2. Put Fires Out First

As you assess the room, look for dangerous or uncomfortable postures. Adjust these folks before you walk around and offer a “deepening” adjustment to someone who doesn’t actually need any help. It’s more important that all of your students are working safely than deepening someone’s backbend.

3. Create Steadiness, Not Intensity

Aim to help your students find greater steadiness, ease, and integrity in their postures. Instead of trying to increase range of motion, figure out how you can help them feel more grounded and balanced. Adjustments that increase intensity can be dangerous—especially if the student is not grounded. Unfortunately, many teachers want their students to have “breakthroughs” in their class since these experiences can build an attachment to the teacher. These types of egocentric adjustments often contribute to injuries.

4. Stabilize the Foundation

One of the best ways to adjust your students is by helping them create balanced, stable contact with the floor. If a student’s postural foundation is off, the rest of their body will have to work even harder to maintain equilibrium. Their effort will be inefficiently distributed, creating unnecessary tension throughout the body.

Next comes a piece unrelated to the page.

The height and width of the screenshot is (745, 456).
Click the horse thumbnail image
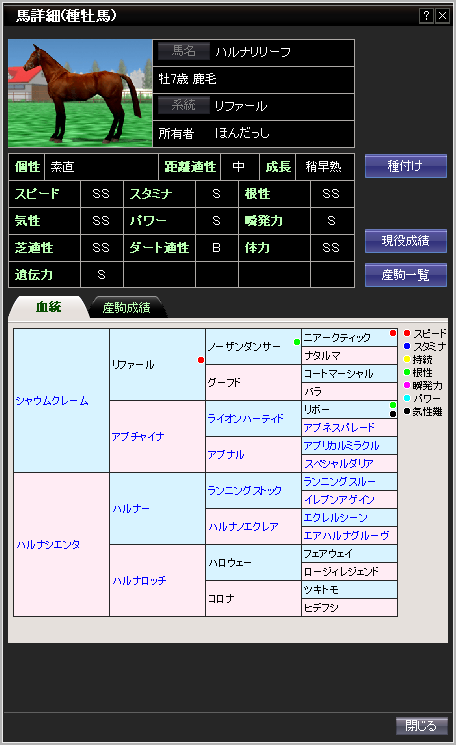[x=80, y=93]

5. Help Them Find their Stride

It is common for students to have a stride that is too long or too short. Helping students size their stride correctly can be one of the most thorough stabilizing adjustments.

6. Know Your Student Before Deepening A Pose

Most students are near their maximum range of motion (at least in the short term) before their teacher adjusts them. This means that your students are already at their edge before you give them any manual cues. Your student is already at a stress point and any additional motion in the posture should be mild. There’s a fine line between deepening the pose and creating an injury. A very fine line.

It’s much safer and more skillful to work with a student that you know well. And, remember our earlier point: You’re not a stretching machine—don’t exert force on the part of the student’s body that is already moving in the posture. Simply use your hands to create more stability and grounding so they can release deeper into the pose on their own.

7. Take Your Time

No one likes a rushed adjustment. Hasty yoga adjustments are unsettling to the mind, body and nervous system. Take your time adjusting your students and surrender to the fact that people aren’t going to get touched 800 times in class. Fewer good adjustments are always preferable to more mediocre adjustments.

8. Observe How Your Students Respond

Sometimes when you adjust a student, you will feel them melt into the new position with comfort and relief. Other times, you will feel the student’s body resist by flinching or tensing. Sometimes a student may not want additional intensity or they’re protecting themselves because they’re nursing an injury. It’s important to observe your student’s breath and physical signals when you give them an adjustment. Sensing and responding to these signals is essential for developing skillful touch.

9. Complement Your Manual Cues with Verbal Cues

In most manual adjustments, you can only guide one or two actions of the posture at a time. To enhance your student’s pose, offer a verbal cue that complements the manual cue. Let’s say you’re adjusting your student in Revolved Triangle by stabilizing their hips while lengthening and rotating their spine in the twist. You can verbally cue them to reach through their back leg and ground their outer foot.

10. Ask the Correct Questions

Don’t ask your students if an adjustment feels good! You won’t always get candid feedback since very few students will feel comfortable telling you that they don’t feel good in the adjustment. Instead, ask your students, “Do you want more intensity, less intensity, or the same intensity?” You don’t have to ask this question every time you make an adjustment. But, if you’re going to ask them if the adjustment is working for them, this is the best way to go about it.